U.S. import prices unexpectedly fell in April as the cost of food and fuels declined, suggesting imported inflation may not be as concerning as domestic inflation.
The broad S&P passed the 1900 mark for the first time ever before settling back down after data from the Labor Department said on Tuesday import prices fell 0.4 percent last month. The same measurement had increased by 0.4 percent in March and April’s decline in import prices was the first since November.
Economists polled by Reuters had been expecting import prices to rise by 0.3 percent. Overall, in the 12 months through April, import prices fell by a similar 0.3 percent point.
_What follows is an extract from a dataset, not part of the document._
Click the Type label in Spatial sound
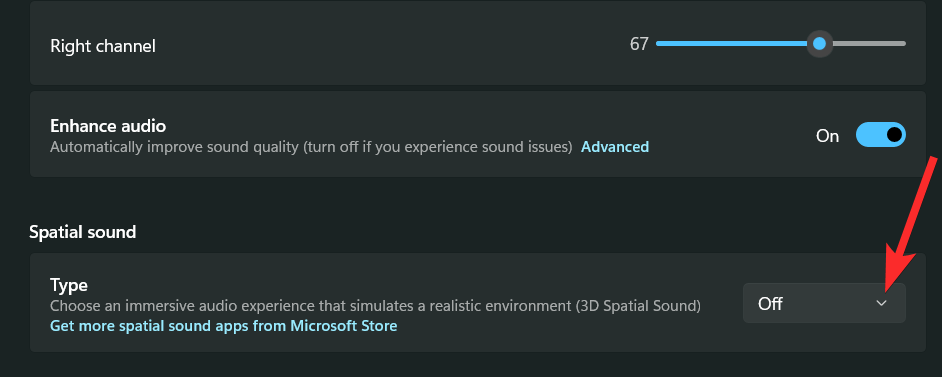[68, 285]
With a lack of imported inflation, the U.S. central bank will feel vindicated for cutting overnight interest rates to a record low of zero to 0.25 percent in December 2008. The Fed is scaling back the amount of monthly quantitative easing, or the money printing to buy bonds with the hope to pressure investment into equities. However, they have abandoned their previously statement mark, which was unemployment, when the number fell due to the large amount of American leaving the workforce, and not because of job creation.
Last month, Americans welcomed the news that imported food prices actually fell 0.7 percent after skyrocketing 3.4 percent in the month of March. Overall, the price of pork, gasoline, utilities and other everyday products and needs have reached record highs under the Obama administration. Yet, in the past month, imported fuel prices dropped 1.7 percent after rising 0.6 percent again in March.
Natural gas prices saw their largest fall since July of 2013, down 18.5 percent in April.
Import prices — excluding food and fuels — still crept up 0.1 percent after increasing by the same amount in the month of March.
The Labor Department report also showed export prices fell 1.0 percent in April, which was the biggest drop since June of 2012. In March, it gained by 1 percent. In the 12 months through April, export prices crept up 0.1 percent.